• _Extract_:

★ ★ ★ ★ ★ ★ ★

In the meantime, life continued on in Riverside as usual with a few additional developments. Riverside opted not to spend some of the $65 million in bonds opting instead to pay off some debt. Was that due to a reality check in terms of exactly how badly it'd been buried in debt or was that due to public scrutiny over the whole legal but highly questionable practice of Riverside purchasing its own debt when a debt swap it tried to broker with Riverside County fell through because the Riverside bonds weren't rated. Riverside County doesn't purchase bonds without ratings so that was where the two sides parted ways.

This all happened even as political officials bemoan the changes in redevelopment agencies even though those in Riverside won't ask for the State Controller's office to audit its own agency let alone the city's finances. With more inter-fund loans as they're called even though most of them are actually inter-agency loans (between the city and a state agency) going on, it's head spinning trying to keep track with any of them. But apparently others have tried to do that in past years while shaking their heads at it.

Then Councilman Paul Davis wasn't appointed as mayor pro tem even though it was numerically his turn to fill the position of filling in for the mayor when he's absent. He also gets to set in on weekly agenda meetings as well as serve as the point person on the city council for the upcoming city manager search. The first councilman in recent history to have to wait six months for a stint that only arises once in a council member's term. He said in the article the following:

(excerpt, Press Enterprise)

"I'm kind of new and I don't want to disrupt the process that's already begun," Davis said.

That might be his position and I did get a more detailed answer from him but this sentence by itself in a media outlet is just weak. He's been a councilman for two years now and he's tackled a tough learning curve enough to know what he's doing and he does know what he's doing as a ward representative and also on city issues. He more than holds himself on the dais and when he asks questions, except for a couple rhetorically based ones here (which usually begin with "will you explain to the...") and there, they're thoughtful and based on information which he's gotten and analyzed. Finally a city council member who actually asks questions rather than nods his head like one of those bobble dolls simply because Hudson's opened his mouth.

He's just as qualified as Councilman Chris MacArthur to be a point person for the city manager recruitment and search process, maybe even more so. That's why all this language about not being experienced enough just doesn't quite make sense. None of these city officials currently on the dais were serving when Hudson was hired so no one but Mayor Ron Loveridge has experience with that process.

But Councilman Andrew Melendrez asked why the usual mayor pro tem process wasn't being followed. Which he's entitled to do if he takes issue with it.


"We haven't done any interviewing (for a city manager) and we haven't done really any selection," Melendrez said. "Generally we give rotations once every six months and I think the rotation needs to be consistent as to what we've done over the years."

One of the commenters in the Press Enterprise had this to say about it.

Davis says it might take him time to get up to speed?? What is he talking about? Where has he been the last two years?

Something doesn't smell right.

No it doesn't but Davis insisted in the article and to me through emails that it's his decision and he's not being passed over. That might indeed be so but no the whole process of appointing the mayor pro tem doesn't smell right and if this is what has happened, then that will be clear with the passage of time as most things will be.

Ex-newsman and president of the Riverside Press Association, Miguel Morales emerges to file an ethics complaint against political candidate John Brandriff. It's scheduled for a hearing by a panel of randomly selected board and commission chairs on July 19. Morales will presumably show up and make his case in some form while staying on topic and Brandriff might show up to launch a counter-argument. But if you've ever wondered what goes on at the ethics code and complaint process, show up.

★ ★ ★ ★ ★ ★ ★

• _Material_:
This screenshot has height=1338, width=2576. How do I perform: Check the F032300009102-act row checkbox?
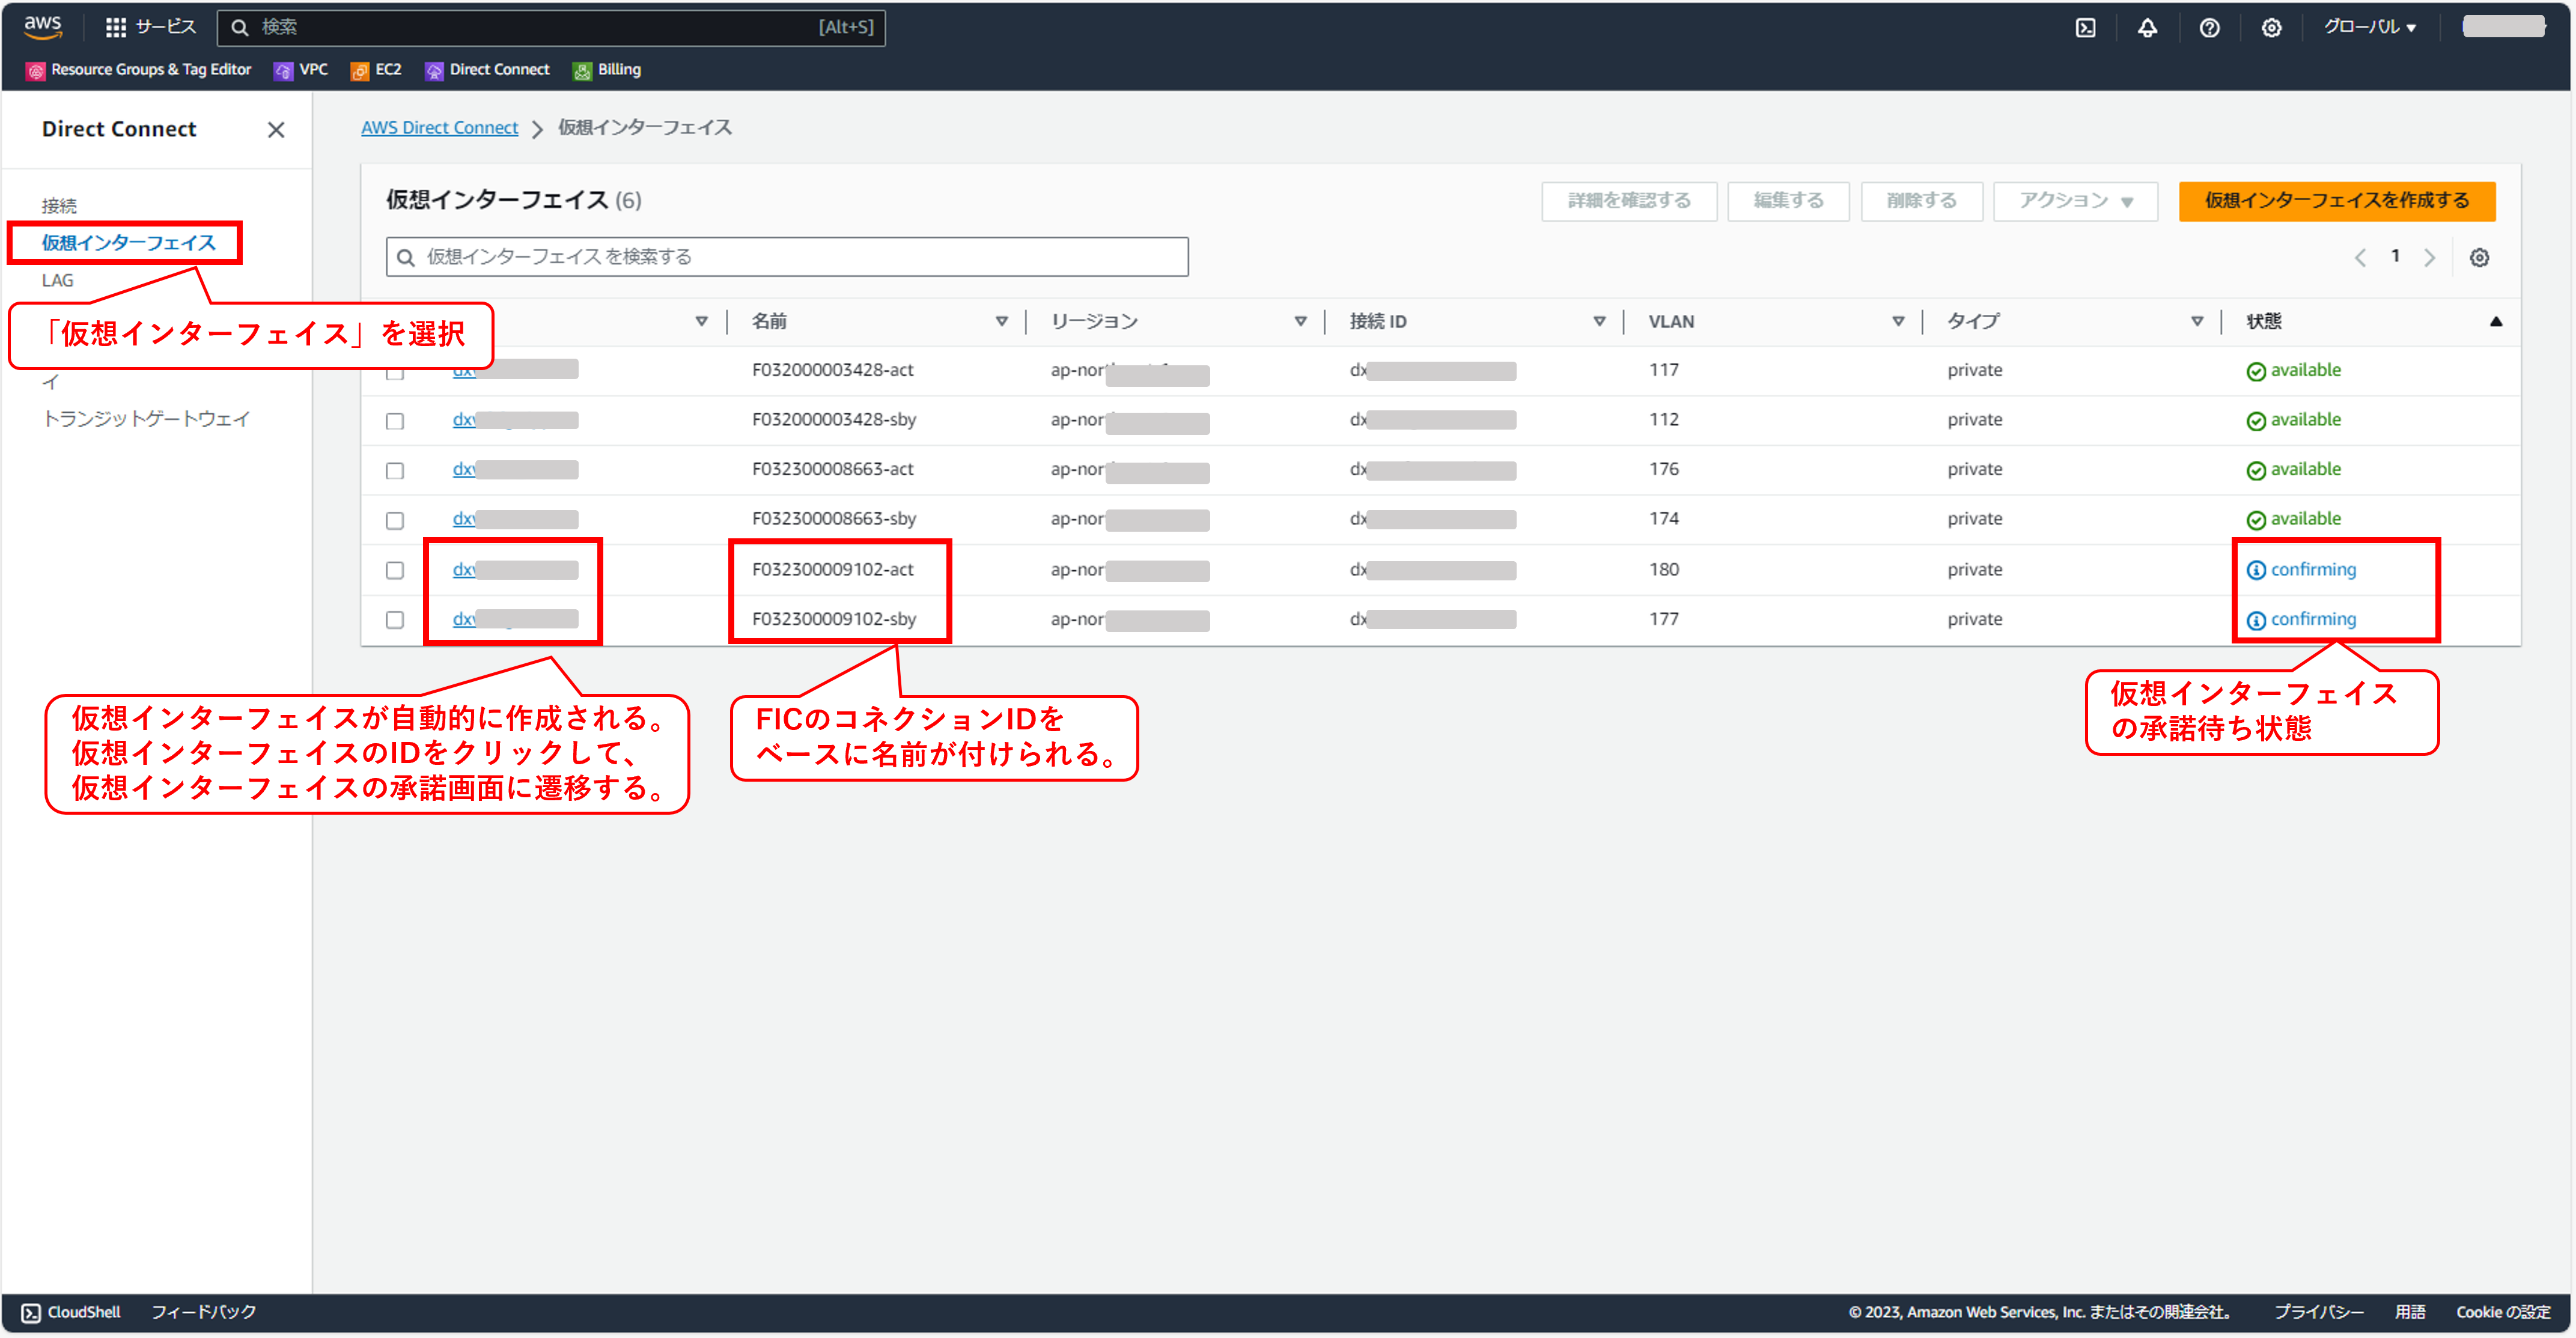tap(394, 569)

★ ★ ★ ★ ★ ★ ★

• _Your tasks_:
a) According to the Riverside post, why did the debt swap that Riverside tried to arrange with Riverside County fall through? Answer in one to three sentences.
b) In the Riverside post, on what date is the hearing for Miguel Morales's ethics complaint against John Brandriff scheduled?
The data above is separate material and has nothing to do with the Riverside post.

• _Answers for the tasks_:
a) The Riverside bonds weren't rated. Riverside County doesn't buy bonds without ratings, so the two sides parted ways.

b) July 19.